Barrels of apples can go bad, both literally and figuratively, because of just one rotten apple. The rot spreads from one apple to another until the whole barrel is infected. Not so long ago (in 2014), experts from security company ESET discovered 25,000 servers infected with malware, some of these servers being grouped together in a network and infected together. The common factor was the installation of the Linux/Ebury malware, allowing login information to be harvested and communicated to the attackers that installed the malware. According to the experts, attackers needed to compromise just one server to then gain easy access to others in the same network. But was this one bad apple – or the whole lot?
The difference is of course important. You might be able to contain one bad apple, but if the whole barrel is at the tipping point for going rotten, it may not be possible to do anything. One of the defining features of the Linux/Ebury infection was the use of single-factor logins (user name and password), facilitating access from one server to another. If two-factor authentication had been used, it would have been significantly easier to contain isolated cases of infection.
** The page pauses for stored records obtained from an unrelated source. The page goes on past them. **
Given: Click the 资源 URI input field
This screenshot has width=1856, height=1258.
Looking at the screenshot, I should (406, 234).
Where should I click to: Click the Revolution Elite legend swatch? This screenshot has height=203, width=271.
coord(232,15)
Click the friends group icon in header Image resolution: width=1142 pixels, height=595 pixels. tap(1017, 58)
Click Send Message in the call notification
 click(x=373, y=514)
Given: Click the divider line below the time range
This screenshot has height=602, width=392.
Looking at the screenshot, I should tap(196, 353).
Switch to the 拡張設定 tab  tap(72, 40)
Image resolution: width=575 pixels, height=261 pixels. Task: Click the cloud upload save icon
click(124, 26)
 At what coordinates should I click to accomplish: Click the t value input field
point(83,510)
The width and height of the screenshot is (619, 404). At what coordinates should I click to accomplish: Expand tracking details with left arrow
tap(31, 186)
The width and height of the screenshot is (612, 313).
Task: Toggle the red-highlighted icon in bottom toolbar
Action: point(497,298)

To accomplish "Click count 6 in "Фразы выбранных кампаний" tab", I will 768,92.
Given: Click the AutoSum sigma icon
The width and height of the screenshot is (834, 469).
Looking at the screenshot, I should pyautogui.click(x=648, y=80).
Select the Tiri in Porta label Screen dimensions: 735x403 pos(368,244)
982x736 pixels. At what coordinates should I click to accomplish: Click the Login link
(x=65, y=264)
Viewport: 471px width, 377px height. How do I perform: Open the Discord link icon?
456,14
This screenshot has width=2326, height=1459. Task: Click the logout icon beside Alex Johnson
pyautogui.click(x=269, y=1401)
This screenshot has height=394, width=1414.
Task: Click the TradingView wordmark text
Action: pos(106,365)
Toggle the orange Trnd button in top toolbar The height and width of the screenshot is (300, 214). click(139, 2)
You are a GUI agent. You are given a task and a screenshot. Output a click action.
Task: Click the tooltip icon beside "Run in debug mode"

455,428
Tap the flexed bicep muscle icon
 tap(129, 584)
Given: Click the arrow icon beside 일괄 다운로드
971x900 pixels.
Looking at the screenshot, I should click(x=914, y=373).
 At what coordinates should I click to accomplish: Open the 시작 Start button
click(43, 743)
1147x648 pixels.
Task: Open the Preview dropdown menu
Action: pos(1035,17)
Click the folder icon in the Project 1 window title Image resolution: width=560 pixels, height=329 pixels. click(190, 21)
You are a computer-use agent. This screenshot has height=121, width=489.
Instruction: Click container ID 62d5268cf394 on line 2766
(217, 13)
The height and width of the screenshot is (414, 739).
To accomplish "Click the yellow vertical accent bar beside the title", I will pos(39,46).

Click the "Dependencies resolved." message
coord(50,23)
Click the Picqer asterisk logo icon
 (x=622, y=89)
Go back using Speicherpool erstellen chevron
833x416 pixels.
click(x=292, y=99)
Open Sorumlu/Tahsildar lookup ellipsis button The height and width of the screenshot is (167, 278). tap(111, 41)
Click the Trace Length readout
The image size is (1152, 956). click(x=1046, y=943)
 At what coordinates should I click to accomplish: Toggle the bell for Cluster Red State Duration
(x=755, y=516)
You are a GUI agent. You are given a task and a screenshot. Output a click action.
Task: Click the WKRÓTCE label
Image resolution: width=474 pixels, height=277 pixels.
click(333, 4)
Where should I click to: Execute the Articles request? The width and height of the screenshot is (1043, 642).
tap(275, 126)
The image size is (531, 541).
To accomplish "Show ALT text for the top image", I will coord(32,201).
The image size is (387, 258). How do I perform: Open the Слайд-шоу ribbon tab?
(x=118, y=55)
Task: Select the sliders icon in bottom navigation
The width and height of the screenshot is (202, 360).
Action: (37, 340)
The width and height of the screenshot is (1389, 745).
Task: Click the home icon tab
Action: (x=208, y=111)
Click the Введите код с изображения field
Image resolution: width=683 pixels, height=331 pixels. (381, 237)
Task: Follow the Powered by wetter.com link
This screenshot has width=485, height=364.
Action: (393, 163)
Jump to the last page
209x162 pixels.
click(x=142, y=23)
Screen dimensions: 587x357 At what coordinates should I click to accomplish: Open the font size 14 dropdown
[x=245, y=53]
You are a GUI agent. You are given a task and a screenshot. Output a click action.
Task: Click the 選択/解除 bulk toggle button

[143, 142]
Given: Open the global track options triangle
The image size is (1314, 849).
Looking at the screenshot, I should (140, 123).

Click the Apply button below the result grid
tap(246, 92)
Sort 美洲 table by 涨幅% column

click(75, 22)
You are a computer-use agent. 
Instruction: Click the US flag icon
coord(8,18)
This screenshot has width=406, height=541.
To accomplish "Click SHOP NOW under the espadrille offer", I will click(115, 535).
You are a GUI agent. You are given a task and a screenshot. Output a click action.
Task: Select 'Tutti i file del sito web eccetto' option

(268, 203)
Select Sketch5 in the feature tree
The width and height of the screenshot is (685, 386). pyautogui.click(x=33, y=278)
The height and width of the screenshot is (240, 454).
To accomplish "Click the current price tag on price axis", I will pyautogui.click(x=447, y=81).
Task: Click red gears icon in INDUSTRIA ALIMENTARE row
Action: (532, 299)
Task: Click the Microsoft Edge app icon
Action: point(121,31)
A recent twist to the bad apple/bad barrel concept is to deliberately let one apple go bad and then apply threat information from that bad apple across the rest of the network. In this case, the security solution does not try to detect malware before it executes. Instead, it contains the malware via the isolation of user tasks on the computer in order to analyse it and capture information on its behaviour. Now one bad apple can save the rest of the barrel, instead of infecting it. Better still, the one bad apple does not have to stay bad either, but can be reverted to a healthy state after the malware has been investigated and countered.